(TASK INPUTS begins)
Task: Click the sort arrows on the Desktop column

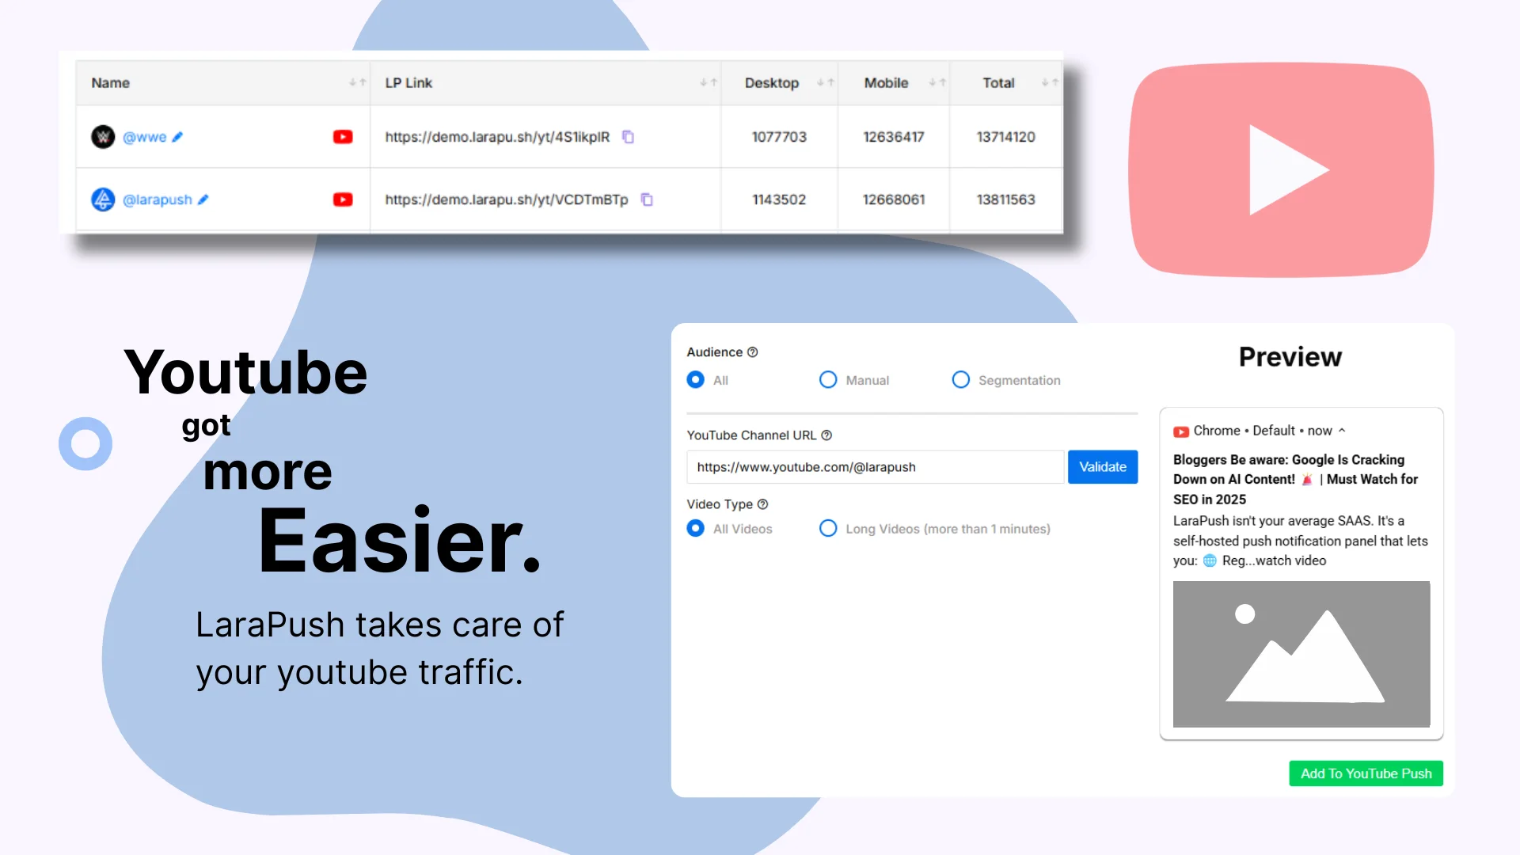Action: [x=826, y=82]
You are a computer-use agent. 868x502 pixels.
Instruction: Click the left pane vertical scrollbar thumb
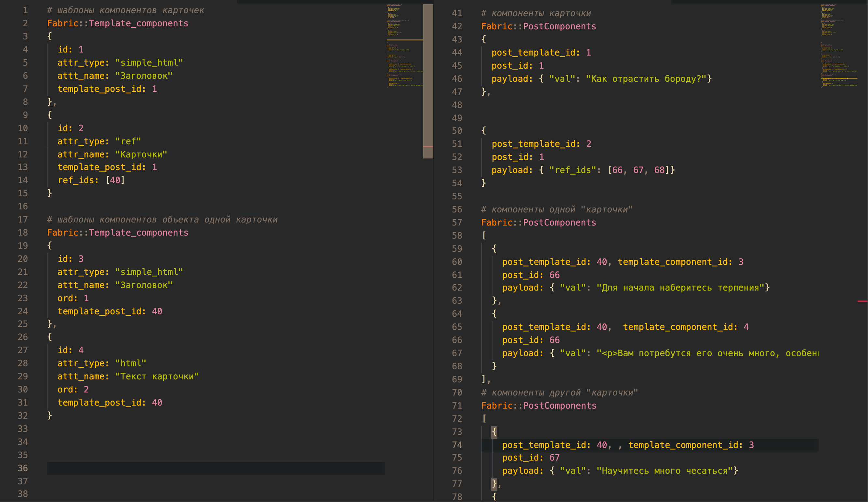428,81
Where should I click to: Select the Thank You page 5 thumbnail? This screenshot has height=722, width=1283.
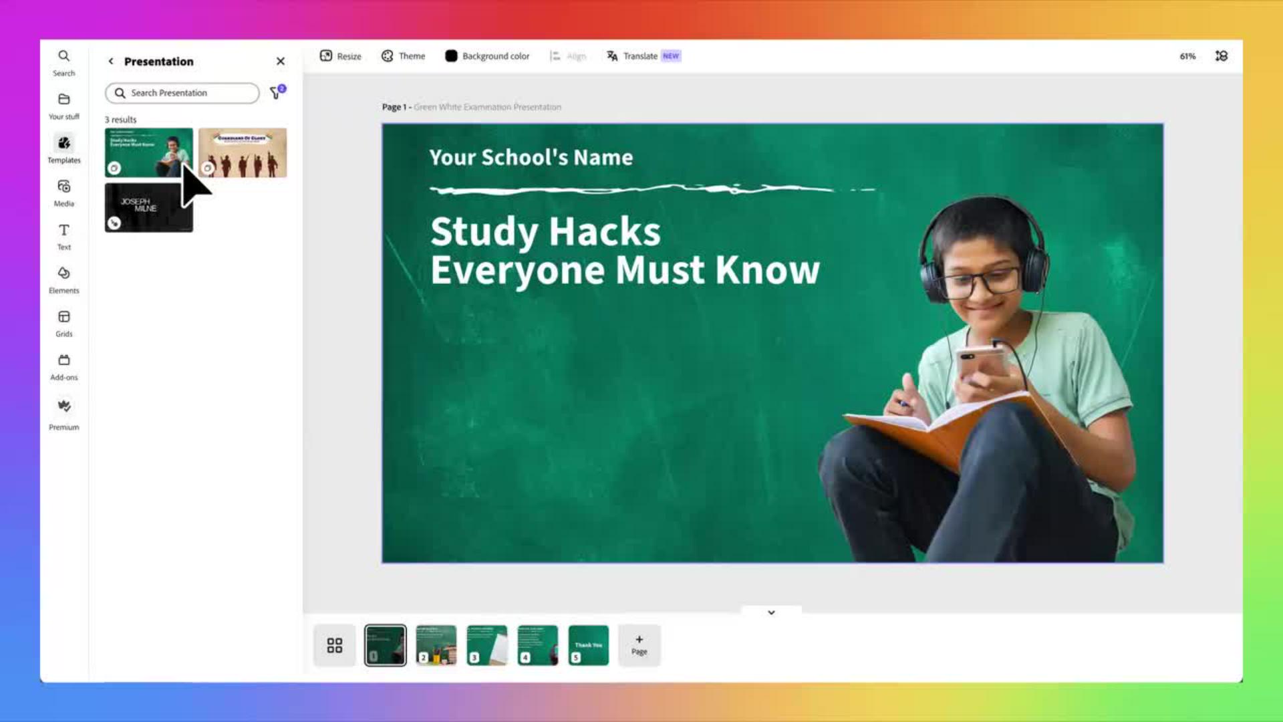point(588,645)
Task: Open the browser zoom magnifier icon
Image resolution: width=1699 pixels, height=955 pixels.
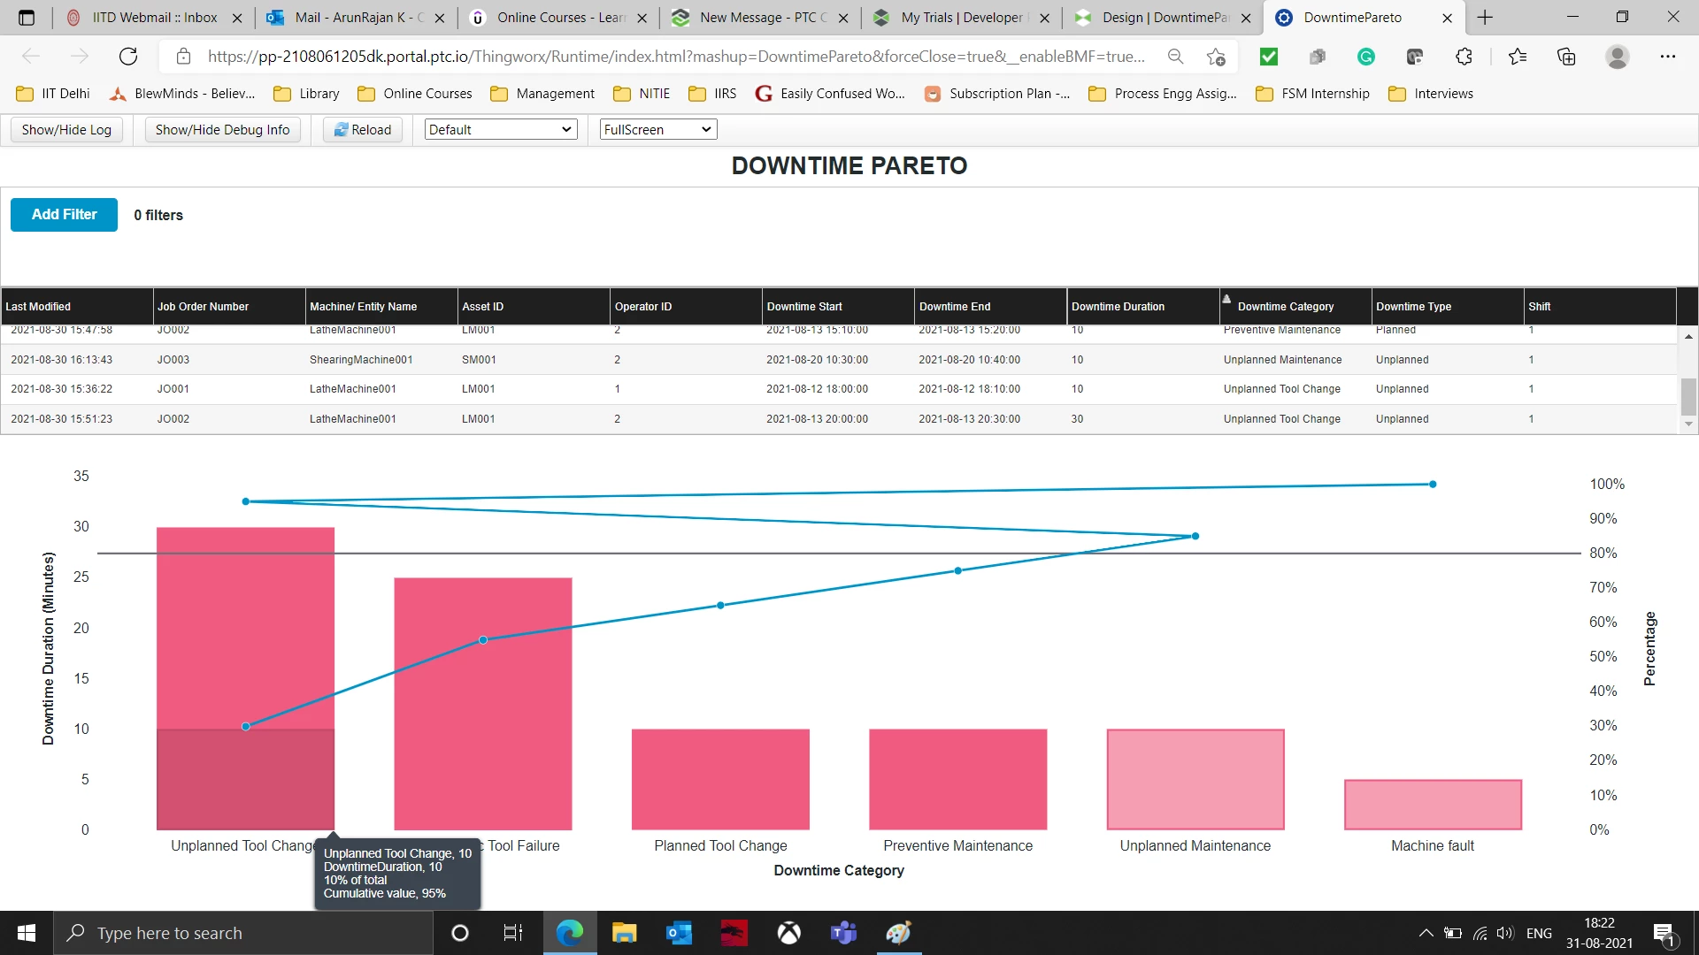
(TASK INPUTS ends)
◆ BRIEF:
When restating the records word for word, omit any picture they contain.

◆ EXERCISE SOLUTION:
Task: Click the sort arrows on the Desktop column

Action: [x=826, y=82]
You are a computer-use agent. 868x502 pixels.
Instruction: Click the left pane vertical scrollbar thumb
428,81
Where should I click to: Select the Thank You page 5 thumbnail? This screenshot has height=722, width=1283.
point(588,645)
Task: Open the browser zoom magnifier icon
Image resolution: width=1699 pixels, height=955 pixels.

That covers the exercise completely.